El trabajo en el yerbal depende de una pirámide opaca. La mayoría de los terratenientes forman cooperativas que no contratan a sus trabajadores directamente, sino que tercearizan la búsqueda de jornaleros mediante un capataz que se encarga de llevarlos a la plantación y quien hace de intermediario para negociar los precios cada temporada.
Algunas trabajadoras juegan a las cartas durante un día de lluvia que suspendió la cosecha.
Gonzalo, de siete años, nieto de Lidia Correa, hace mandados en su barrio de Cuatro Bocas.
Sonia Lemos, de 41 años, organiza el cobro del subsidio asignado a los trabajadores de la zafra durante los meses en los que no hay cosecha. Lemos, secretaria general del Sindicato de tareferos y representate de Cuatro Bocas, trabaja en la cosecha desde los 12 años.
Un trabajador carga un raído, una bolsa de yerba recién cortada que aguanta hasta 100 kilos durante una jornada de trabajo.
Lidia Correa pasa una tarde junto a tres de sus nietos. La madre de los niños dejó el pueblo y se fue a la ciudad de Buenos Aires en busca de un trabajo que no esté relacionado con la cosecha ni la limpieza. Los niños asisten a la escuela rural y estudian acompañados de su abuela.
Dos trabajadores atan un raído tras una jornada de cosecha. Cada trabajador tiene a su cargo hasta tres bolsas de 100 kilos por jornada. La hoja de yerba mate se recolecta en el piso y luego debe cerrarse entre dos personas para poder ser transportada.

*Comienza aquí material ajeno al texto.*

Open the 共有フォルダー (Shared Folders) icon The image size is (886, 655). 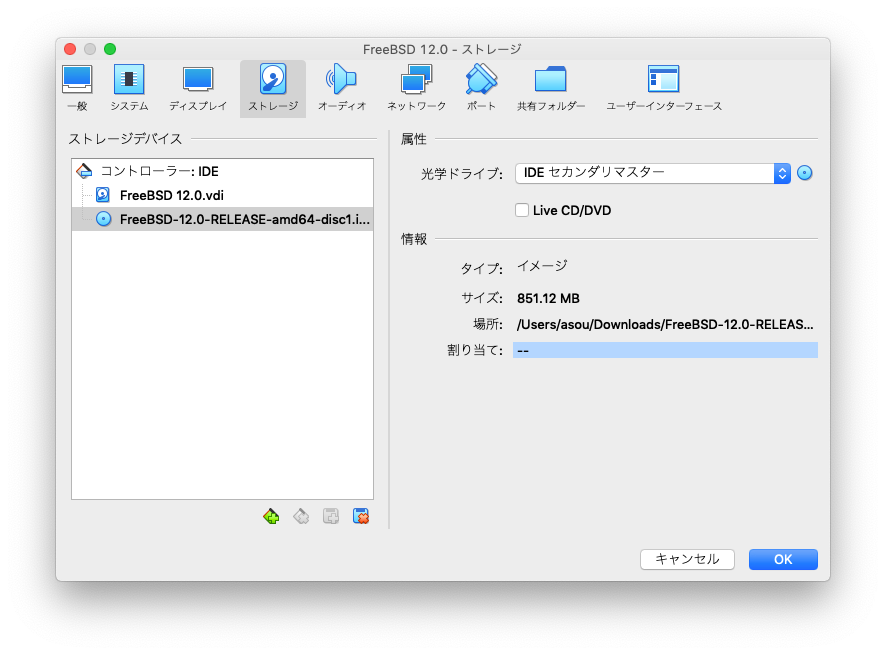(551, 87)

Los raídos son almacenados en un secadero tras su cosecha. La yerba recién cortada en la selva debe ser secada y, antes de su distribución, puede pasar hasta tres años en reposo hasta el momento en que esté lista para la infusión.
Daniel, que en esta imagen de 2013 tenía 5 años, acompaña a su abuela Lidia Correa durante una jornada de cosecha. Entre el trabajo y el tiempo que toma transportarse hasta las parcelas de cosecha, un trabajador está fuera de su casa durante al menos 12 horas. “Tengo que levantarme a las tres de la mañana para subirme a un camión para ir a trabajar y volver a las ocho de la noche sin saber si mis hijos fueron a la escuela o si almorzaron”, le contó Lidia Correa a la fotógrafa Magalí Druscovich durante uno de sus viajes a Cuatro Bocas.

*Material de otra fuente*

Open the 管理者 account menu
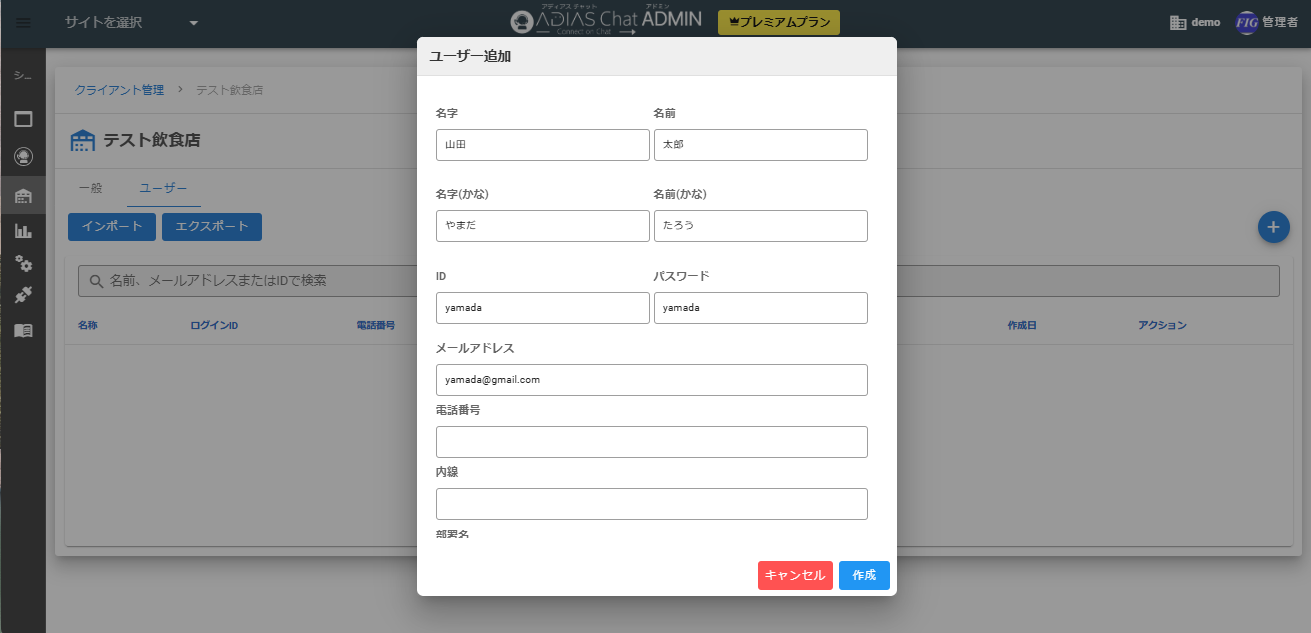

El consumo de la yerba mate se ha globalizado, pero su proceso de cultivo siempre ha sido igual. La yerba se corta seis meses al año durante el invierno austral y luego se deja secar antes de que esté lista para el consumo. Un trabajador que corta la yerba hace lo mismo desde hace años: corta y quiebra la planta para juntarla en una bolsa que aguanta 100 kilos, de las que puede llegar a llenar tres por día. Por cada una recibe 700 pesos argentinos (4,7 dólares al cambio oficial), casi lo mismo que cuesta el kilo de yerba lista para consumir en el supermercado.